Guy runs about 230 suckler cows and 65 replacement heifers, using Stabiliser bulls on the cows and Angus bulls on the heifers. The herd is spring calving and replacement heifers are sourced on-farm.

Calves are weaned at about 200 days old, at an average weaning weight of around 285kg, and put on a home-grown ration consisting of crimped grains, wholecropped beans and grass silage.

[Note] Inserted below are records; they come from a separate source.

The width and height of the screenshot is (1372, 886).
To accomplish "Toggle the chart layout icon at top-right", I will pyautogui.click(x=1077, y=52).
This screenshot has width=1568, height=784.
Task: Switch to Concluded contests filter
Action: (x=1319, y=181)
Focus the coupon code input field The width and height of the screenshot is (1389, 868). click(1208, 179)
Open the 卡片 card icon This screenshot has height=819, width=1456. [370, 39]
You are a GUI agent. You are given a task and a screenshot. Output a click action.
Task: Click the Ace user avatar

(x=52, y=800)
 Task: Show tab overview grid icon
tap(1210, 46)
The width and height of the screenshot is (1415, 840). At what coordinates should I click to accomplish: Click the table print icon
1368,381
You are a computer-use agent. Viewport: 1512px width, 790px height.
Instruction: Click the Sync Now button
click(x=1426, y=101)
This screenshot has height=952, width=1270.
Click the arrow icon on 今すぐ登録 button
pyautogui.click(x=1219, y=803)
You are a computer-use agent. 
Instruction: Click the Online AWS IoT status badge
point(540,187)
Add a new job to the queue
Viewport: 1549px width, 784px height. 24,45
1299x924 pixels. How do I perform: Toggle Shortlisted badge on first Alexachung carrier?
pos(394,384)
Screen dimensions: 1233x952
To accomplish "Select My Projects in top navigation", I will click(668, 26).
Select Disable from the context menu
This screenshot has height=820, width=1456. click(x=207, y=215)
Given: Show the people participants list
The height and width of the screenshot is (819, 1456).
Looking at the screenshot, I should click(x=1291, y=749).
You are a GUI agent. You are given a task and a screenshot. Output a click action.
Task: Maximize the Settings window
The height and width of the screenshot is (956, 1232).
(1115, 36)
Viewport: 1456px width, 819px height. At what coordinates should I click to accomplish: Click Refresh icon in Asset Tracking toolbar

Finishing cattle are weighed monthly, sold deadweight to either Dunbia or Dovecote.

When the latter units were taken on, the family began the transition to an organic farming system, which they stayed with until around 2016 when  they lost a 48.5ha (120-acre) all-grass tenancy, and the decision was made to return to conventional agriculture, although lessons learned from being organic are still used.

On the arable front, the decision was made to move away from min (max) till and rotational ploughing to strip tillage. The family has been crimping cereals for nearly 20 years, which has brought the harvest date forward by up to three weeks. Another advantage has been the amount of weed seeds collected in the grain tank and removed off the field.

Wholecropping beans has been another major bonus. Everything is removed from the field, weeds and all.

Autumn-sown cover crops in front of spring cropping has been undertaken since 2007. Cover crop mixture has evolved into a 75 per cent black oat, 20 per cent mustard and 5 per cent stubble turnip mix.

As an experiment, a winter forage rye was direct drilled into wheat stubble for a winter cover crop. This was wholecropped at the end of April 2023 and provided a useful amount of forage.

Soil testing has been integral for more than 15 years and is carried out on a four-year rotation across the whole farm.

The family has used bio-stimulants since their organic days – Atlantic Gold, a seaweed extract, on the beans at emergence and full flowering, has proved particularly successful.

Electric fencing about a metre from the hedges and stone walls has helped create the perfect space for wildflowers, insects and mammals.

The farm is six years into the strip till, Mzuri system, and soil organic levels are now pushing 4 per cent across most fields. The soil improvements mean cover crops can now be established by just using the rear coulter bar,  saving soil damage, diesel and time.